| Literature DB >> 21687437 |
Jonathan B Freeman1, Rick Dale, Thomas A Farmer.
Abstract
Recently, researchers have measured hand movements en route to choices on a screen to understand the dynamics of a broad range of psychological processes. We review this growing body of research and explain how manual action exposes the real-time unfolding of underlying cognitive processing. We describe how simple hand motions may be used to continuously index participants' tentative commitments to different choice alternatives during the evolution of a behavioral response. As such, hand-tracking can provide unusually high-fidelity, real-time motor traces of the mind. These motor traces cast novel theoretical and empirical light onto a wide range of phenomena and serve as a potential bridge between far-reaching areas of psychological science - from language, to high-level cognition and learning, to social cognitive processes.Entities:
Keywords: hand; motor; mouse-tracking; real-time; temporal dynamics; time-course
Year: 2011 PMID: 21687437 PMCID: PMC3110497 DOI: 10.3389/fpsyg.2011.00059
Source DB: PubMed Journal: Front Psychol ISSN: 1664-1078
Figure 1Hand movements reveal temporally dynamic face-voice integration. Freeman and Ambady (2011a) found that when categorizing a face's sex, the simultaneous processing of a sex-atypical voice led participants’ mouse trajectories to be continuously attracted to the opposite sex-category response before settling into the response consistent with the face's correct sex. Mean mouse trajectories from one study are depicted (aggregated across male and female targets). In this figure, trajectories for all targets were remapped rightward, with the opposite sex-category on the left and the sex-category consistent with the face's sex on the right. A sample male face stimulus is displayed (all male and female face stimuli were somewhat sex-ambiguous). A voice stimulus typical for the face's sex (masculine) is shown on the right (audio waveform depicted in blue), next to the mean trajectory for sex-typical trials. Its atypical (feminine) counterpart is shown on the left, next to the mean trajectory for sex-atypical trials (audio waveform depicted in purple). During an actual trial, a single face was centered at the bottom of the screen while the voice stimulus played. The bar graph shows trajectories’ maximum deviation toward the opposite sex-category from a direct line between trajectories’ start and end points (error bars denote SE of the mean). The continuous-attraction effect shows that ongoing voice-processing results were dynamically integrated with ongoing face-processing results over time. Adapted from Freeman and Ambady (2011a).

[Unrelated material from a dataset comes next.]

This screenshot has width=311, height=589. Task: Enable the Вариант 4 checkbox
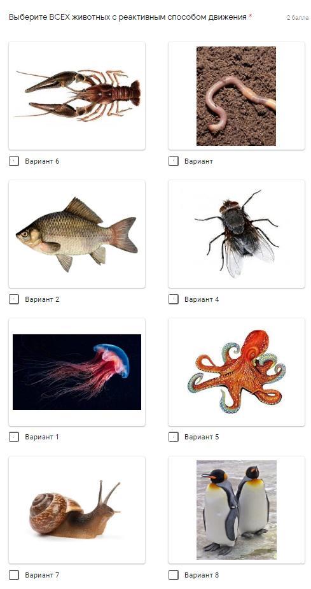click(x=174, y=299)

Figure 2Hand movements provide insights into deception. Duran et al. (2010) had participants answer autobiographical questions either truthfully or falsely by clicking a “yes” or “no” response on the screen. Trajectories’ velocity profiles are plotted as a function of time for truthful responses clicking “no” (dashed line with circles), truthful responses clicking “yes” (dashed line with triangles), false responses clicking “no” (solid line with circles), and false responses clicking “yes” (solid line with triangles). Hand trajectories during false responses reached peak velocity later in the movement. This, among other differences between false and truthful responses in movement complexity and curvature toward the opposite response, suggests the presence of a truth bias that pulls processing off course during the production of a deceptive response. Adapted from Duran et al. (2010).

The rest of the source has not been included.